These are often called fruit leathers but I don’t really like the name, it suggests something that’s hard work to eat, when actually these are the most delicious, fruity and tangy sweets. What’s more they’re actually good for you. I tend to mix and match the ingredients based on what I find, sometimes making them with just a small handful of numerous wild fruits…mulberries, elderberries, sloes, crabs, then maybe adding a couple of plums from my local shop or any fruit at home that needs eating. Crab Apples are a fantastic source of Vitamin C and other Flavonoids (anti oxidants). They’re also jammed full of malic acid which helps digestion and is brilliant at aiding detox of, amongst other things, heavy metals. There are numerous varieties of Crab Apples and I often find huge patches of windfalls right through the winter. Sea Buckthorn also has copious amounts of malic acid and an amazing taste like Orange meets Lemon with the flavour volume turned up to maximum. Picking Sea Buckthorn can be fun; exploding orange berries and super sharp thorns, but despite its name, I find this terrific wild food growing in various city parks, often with fruit as late as mid winter. Combine both these extreme fruits and you have some truly amazing nibbles. The recipe is simple, just chop your fruit and add half a cup of water for every four cups of fruit, add a couple of star anise, cinnamon too if you fancy and simmer it all for about 15 minutes until soft before giving the mix a good squash with a potato masher. At this point I add some sugar to taste but better still usexylitol, a much healthier fruit sugar (a lot sweeter so much less is needed) and carry on cooking for another 10 minutes or so before removing the anise stars and putting it all into a blender.
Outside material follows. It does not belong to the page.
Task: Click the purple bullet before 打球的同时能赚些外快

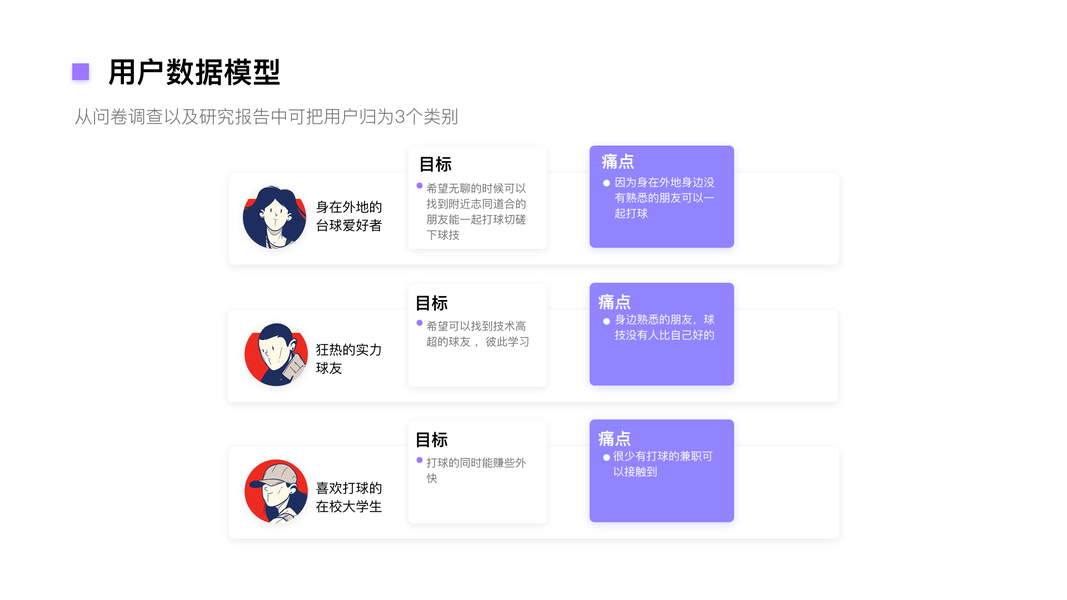Action: (x=420, y=460)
The aim is to get a smooth paste so if you find the mix is too thin, blend half a banana in to help it stiffen. Lastly the mixture needs to be smeared, no thicker than 2-3 mm, onto sheets of grease proof paper and dried in a very low oven for 8-10 hours unless you are lucky enough to have a dehydrator in which case it takes less time and uses a lot less power. Cut the finished chews into strips and store in a tin. They also keep very well as full sheets, folder up in the paper and put in the freezer. the cooked mixture also freezes well at this stage too.

5 months, 5 trees, 5 new recipes - Forage London and beyond (2024)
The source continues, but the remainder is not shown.